A small article about removing last element in TypeScript, mostly a matter of read-ability

· typescript  · 2 min read

Get all but last element in TypeScript

A small article about removing last element in TypeScript, mostly a matter of read-ability

What if you want to get all elements but the last one inside an array in TypeScript ?

Well, it’s a JS feature, that should be relevant in any environment.

Naïve answer

The answer is

// remove only the last element of array a
let b = a.slice(0, -1);
// a is left as-is
// b is all but the last element

A more complete TS example would be

const a: number[] = [1, 2, 3, 4];
const result = a.slice(0, -1);
console.log(result); // Will output [1, 2, 3]
console.log(a); // Will output [1, 2, 3, 4]

However, I’m not 100% satisfied with that.

It works, and has no side-effect, which means you can confidently pipe the output.

But it’s not very readable.

Code for others

There is no a.getAllButLastElement, which would be a lot more convenient to read (and to remember!)

So if you want to avoid over-engineering, you have no other option than commenting directly the code :

const a: number[] = [1, 2, 3, 4];
const result = a.slice(0, -1); // remove last elt only
console.log(result);
console.log(a);

Mmh works, it is readable, but I’m still not 100% satisfied with that.
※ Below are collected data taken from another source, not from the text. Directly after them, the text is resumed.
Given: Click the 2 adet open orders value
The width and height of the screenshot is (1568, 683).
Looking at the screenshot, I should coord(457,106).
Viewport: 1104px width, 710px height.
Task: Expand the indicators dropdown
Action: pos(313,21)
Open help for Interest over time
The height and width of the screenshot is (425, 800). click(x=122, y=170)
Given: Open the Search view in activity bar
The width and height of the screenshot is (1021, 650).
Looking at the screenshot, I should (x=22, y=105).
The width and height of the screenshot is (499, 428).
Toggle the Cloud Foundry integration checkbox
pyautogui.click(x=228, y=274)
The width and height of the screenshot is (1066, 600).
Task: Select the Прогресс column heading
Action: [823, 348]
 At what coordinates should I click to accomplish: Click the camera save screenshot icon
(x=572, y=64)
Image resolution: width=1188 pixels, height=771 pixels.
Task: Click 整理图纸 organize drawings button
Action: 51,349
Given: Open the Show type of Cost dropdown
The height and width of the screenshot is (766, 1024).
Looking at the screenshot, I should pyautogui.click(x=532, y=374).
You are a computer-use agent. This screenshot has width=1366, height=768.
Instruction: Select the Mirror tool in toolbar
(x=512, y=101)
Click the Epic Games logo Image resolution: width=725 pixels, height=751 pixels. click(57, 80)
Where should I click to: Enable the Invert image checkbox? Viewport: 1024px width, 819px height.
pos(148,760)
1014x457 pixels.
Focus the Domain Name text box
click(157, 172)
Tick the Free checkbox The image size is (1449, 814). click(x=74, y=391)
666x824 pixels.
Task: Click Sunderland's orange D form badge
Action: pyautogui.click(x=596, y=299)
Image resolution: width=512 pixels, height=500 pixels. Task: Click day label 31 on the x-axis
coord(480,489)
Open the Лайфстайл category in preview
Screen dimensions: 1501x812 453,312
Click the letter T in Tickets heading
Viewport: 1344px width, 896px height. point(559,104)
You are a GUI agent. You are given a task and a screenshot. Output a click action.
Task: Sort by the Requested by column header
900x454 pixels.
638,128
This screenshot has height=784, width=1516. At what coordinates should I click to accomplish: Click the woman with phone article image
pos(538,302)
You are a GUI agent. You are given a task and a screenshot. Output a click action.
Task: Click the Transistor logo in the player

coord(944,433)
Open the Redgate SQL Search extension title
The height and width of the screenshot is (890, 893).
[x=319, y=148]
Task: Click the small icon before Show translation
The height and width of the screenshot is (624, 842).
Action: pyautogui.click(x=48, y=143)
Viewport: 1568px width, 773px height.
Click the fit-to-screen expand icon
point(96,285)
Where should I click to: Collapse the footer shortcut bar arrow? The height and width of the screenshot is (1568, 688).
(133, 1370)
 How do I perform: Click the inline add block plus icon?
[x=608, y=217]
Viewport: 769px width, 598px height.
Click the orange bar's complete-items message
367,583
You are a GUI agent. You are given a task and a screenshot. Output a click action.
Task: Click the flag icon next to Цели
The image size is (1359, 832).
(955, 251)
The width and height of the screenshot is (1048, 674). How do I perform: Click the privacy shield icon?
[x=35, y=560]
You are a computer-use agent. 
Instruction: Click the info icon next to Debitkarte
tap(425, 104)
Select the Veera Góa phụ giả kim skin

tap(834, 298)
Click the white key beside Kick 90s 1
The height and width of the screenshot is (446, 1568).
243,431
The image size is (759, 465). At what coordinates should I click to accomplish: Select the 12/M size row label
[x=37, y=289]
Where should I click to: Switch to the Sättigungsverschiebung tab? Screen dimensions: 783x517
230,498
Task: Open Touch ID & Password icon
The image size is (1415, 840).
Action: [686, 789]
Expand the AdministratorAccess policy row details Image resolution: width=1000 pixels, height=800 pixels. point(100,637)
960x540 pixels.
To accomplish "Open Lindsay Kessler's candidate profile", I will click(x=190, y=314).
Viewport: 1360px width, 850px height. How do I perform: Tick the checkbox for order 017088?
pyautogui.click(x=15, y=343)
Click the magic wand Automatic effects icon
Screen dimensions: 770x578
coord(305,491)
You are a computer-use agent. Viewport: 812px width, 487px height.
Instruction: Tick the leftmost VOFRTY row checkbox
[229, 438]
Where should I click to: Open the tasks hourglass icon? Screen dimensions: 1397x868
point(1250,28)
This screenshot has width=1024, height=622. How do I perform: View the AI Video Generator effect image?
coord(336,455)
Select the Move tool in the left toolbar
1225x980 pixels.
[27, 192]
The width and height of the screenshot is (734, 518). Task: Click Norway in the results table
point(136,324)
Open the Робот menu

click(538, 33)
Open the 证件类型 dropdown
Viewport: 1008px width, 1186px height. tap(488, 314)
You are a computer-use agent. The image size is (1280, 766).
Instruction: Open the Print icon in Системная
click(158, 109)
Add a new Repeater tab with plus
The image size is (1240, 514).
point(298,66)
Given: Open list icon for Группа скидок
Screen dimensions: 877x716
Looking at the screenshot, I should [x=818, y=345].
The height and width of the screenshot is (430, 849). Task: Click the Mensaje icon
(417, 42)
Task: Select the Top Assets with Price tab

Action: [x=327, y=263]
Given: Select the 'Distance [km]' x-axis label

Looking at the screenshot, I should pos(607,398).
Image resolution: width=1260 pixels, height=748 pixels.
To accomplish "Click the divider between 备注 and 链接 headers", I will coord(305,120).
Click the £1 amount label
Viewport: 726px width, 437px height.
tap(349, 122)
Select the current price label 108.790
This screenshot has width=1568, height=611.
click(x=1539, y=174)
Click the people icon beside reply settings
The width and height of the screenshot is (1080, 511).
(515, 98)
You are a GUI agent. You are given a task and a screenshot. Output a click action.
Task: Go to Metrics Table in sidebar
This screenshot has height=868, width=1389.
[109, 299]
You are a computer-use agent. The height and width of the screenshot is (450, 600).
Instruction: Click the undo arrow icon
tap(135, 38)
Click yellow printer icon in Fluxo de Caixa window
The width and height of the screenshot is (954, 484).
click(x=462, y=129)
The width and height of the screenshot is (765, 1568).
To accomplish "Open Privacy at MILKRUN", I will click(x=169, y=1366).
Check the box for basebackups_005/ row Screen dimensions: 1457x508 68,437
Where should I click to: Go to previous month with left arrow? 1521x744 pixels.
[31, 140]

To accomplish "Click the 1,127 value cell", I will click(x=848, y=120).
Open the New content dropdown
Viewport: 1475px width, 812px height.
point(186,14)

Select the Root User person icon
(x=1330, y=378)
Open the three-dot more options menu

It’s not re-usable accross the project

Reusable all but last in TypeScript

So finally I would use something like this :

function allButLast<T>(arr: T[]): T[] {
  return arr.slice(0, -1);
}

const a: number[] = [1, 2, 3, 4];

const result = allButLast(a);

console.log(result);
console.log(a);

Good!

Now this is reusable, and self-documented.

Summary

So that’s it for today, solve this was not a big deal, but you can notice how to tackle elegantly a simple problem on real-world projects.